* _Tasks to carry out_:
[1] In the paper on single-agent versus multi-agent LLM reasoning, which three model families were used in the controlled empirical study?
[2] Carry on the paper comparing single-agent and multi-agent LLM systems, picking up after its last sentence.

* _Selected text_:

..........

Single-Agent LLMs Outperform Multi-Agent Systems on Multi-Hop Reasoning Under Equal Thinking Token Budgets

Paper · arXiv 2604.02460 · Published April 2, 2026

Recent work reports strong performance from multi-agent LLM systems (MAS), but these gains are often confounded by increased test-time computation. When computation is normalized, single-agent systems (SAS) can match or outperform MAS, yet the theoretical basis and evaluation methodology behind this comparison remain unclear. We present an information-theoretic argument, grounded in the Data Processing Inequality, suggesting that under a fixed reasoning-token budget and with perfect context utilization, single-agent systems are more information-efficient. This perspective further predicts that multi-agent systems become competitive when a single agent’s effective context utilization is degraded, or when more compute is expended. We test these predictions in a controlled empirical study across three model families (Qwen3, DeepSeek-R1-Distill-Llama, and Gemini 2.5), comparing SAS with multiple MAS architectures under matched budgets. We find that SAS consistently match or outperform MAS on multi-hop reasoning tasks when reasoning tokens are held constant. Beyond aggregate performance, we conduct a detailed diagnostic analysis of system behavior and evaluation methodology. We identify significant artifacts in API-based budget control (particularly in Gemini 2.5) and in standard benchmarks, both of which can inflate apparent gains from MAS. Overall, our results suggest that, for multi-hop reasoning tasks, many reported advantages of multi-agent systems are better explained by unaccounted computation and context effects rather than inherent architectural benefits, and highlight the importance of understanding and explicitly controlling the trade-offs between compute, context, and coordination in agentic systems.

Multi-agent LLM architectures (MAS), including planners, role-playing systems, debate frameworks, and tool-specialized swarms, have demonstrated strong empirical performance across a range of tasks. At a high level, these approaches decompose reasoning across multiple agents that operate over partial contexts and communicate via generated text. In contrast, single-agent systems (SAS) perform reasoning within a single, unified context, relying on internal token-level computation rather than explicit inter-agent communication.

..........

* _Supplied material_:
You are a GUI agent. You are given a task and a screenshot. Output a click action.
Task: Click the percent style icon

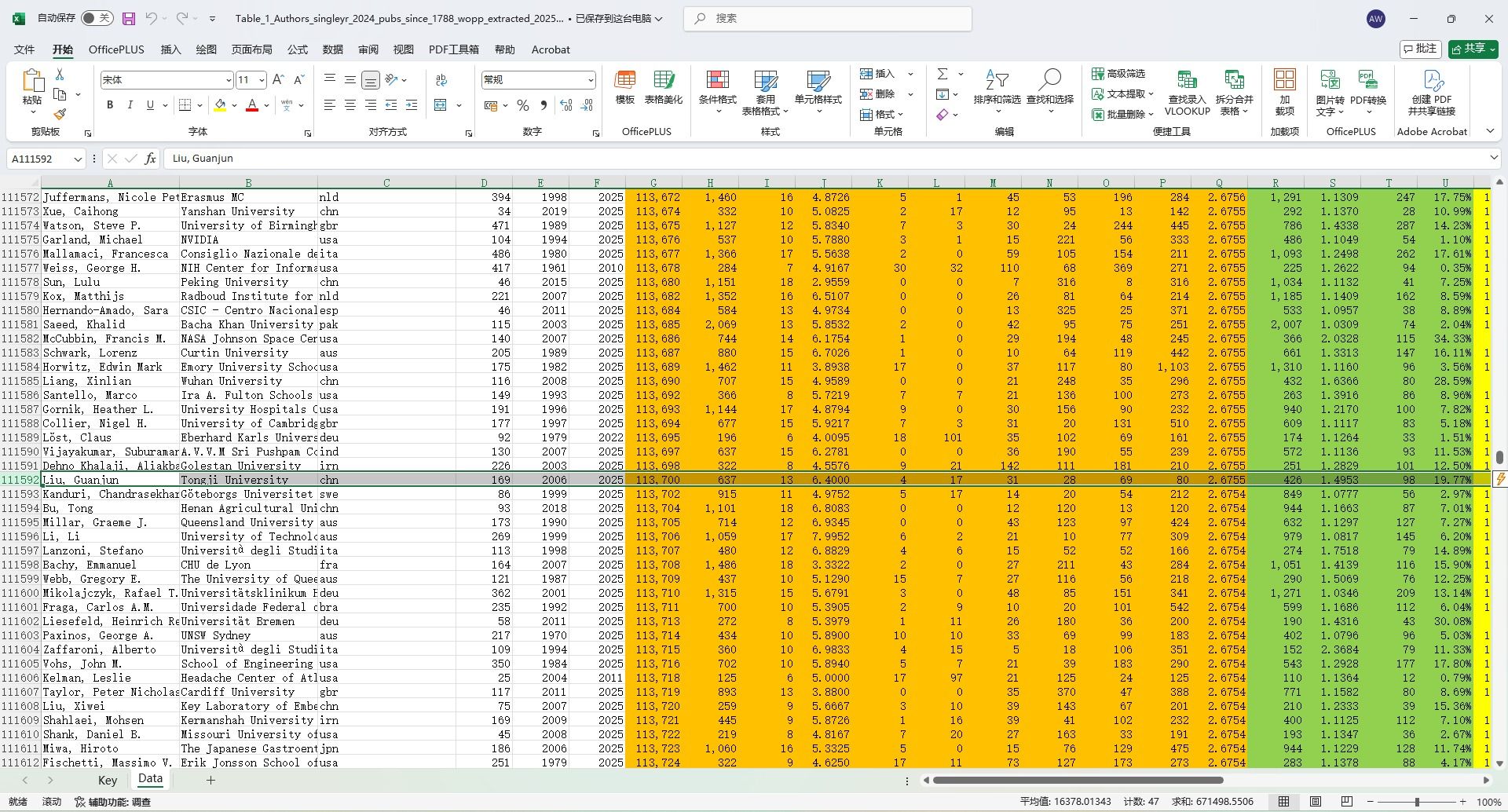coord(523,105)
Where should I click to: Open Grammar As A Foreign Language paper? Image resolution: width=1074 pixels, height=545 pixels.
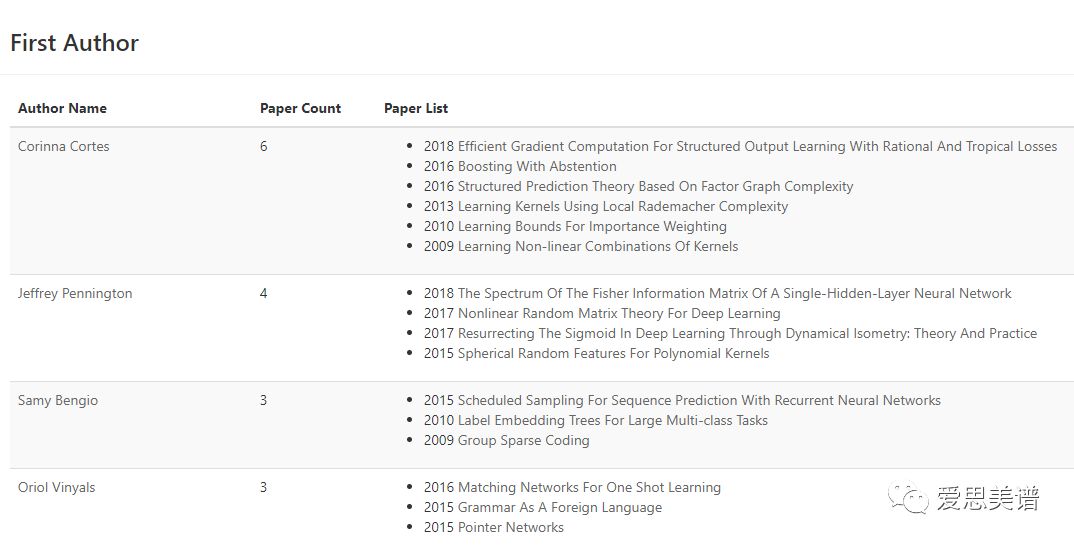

..........

* _Task-by-task answers_:
[1] Qwen3, DeepSeek-R1-Distill-Llama, and Gemini 2.5

[2]
However, comparisons between MAS and SAS are often confounded by differences in testtime computation. MAS typically consume more tokens through longer reasoning traces or multiple agent interactions, making it unclear whether their gains arise from architectural advantages or simply from increased compute. Recent budget-aware studies suggest that, when computation is normalized, many such strategies underperform strong single-agent baselines (Wang et al., 2024; Han et al., 2025).

In this work, we revisit this question under an explicit focus on thinking token budgets, which we define as the total number of tokens used for intermediate reasoning, excluding prompts and final answers. We focus on multi-hop reasoning tasks and ask three central questions: why might SAS outperform MAS under fixed budgets, when do MAS become competitive, and how should such comparisons be conducted reliably?

We first provide an information-theoretic perspective, based on the Data Processing Inequality, suggesting that under fixed token budgets, multi-agent decompositions introduce additional communication bottlenecks that can lead to information loss. This perspective also clarifies when MAS can be advantageous: specifically, when a single agent’s effective context utilization is degraded (e.g., due to long or noisy contexts), or when MAS benefit from additional unaccounted computation through extended interactions.

We then test these predictions in a controlled empirical study across three model families (Qwen3, DeepSeek-R1-Distill-Llama, and Gemini 2.5), comparing SAS and multiple MAS architectures under matched reasoning-token budgets. We find that SAS consistently match or outperform MAS on multi-hop reasoning tasks under these constraints.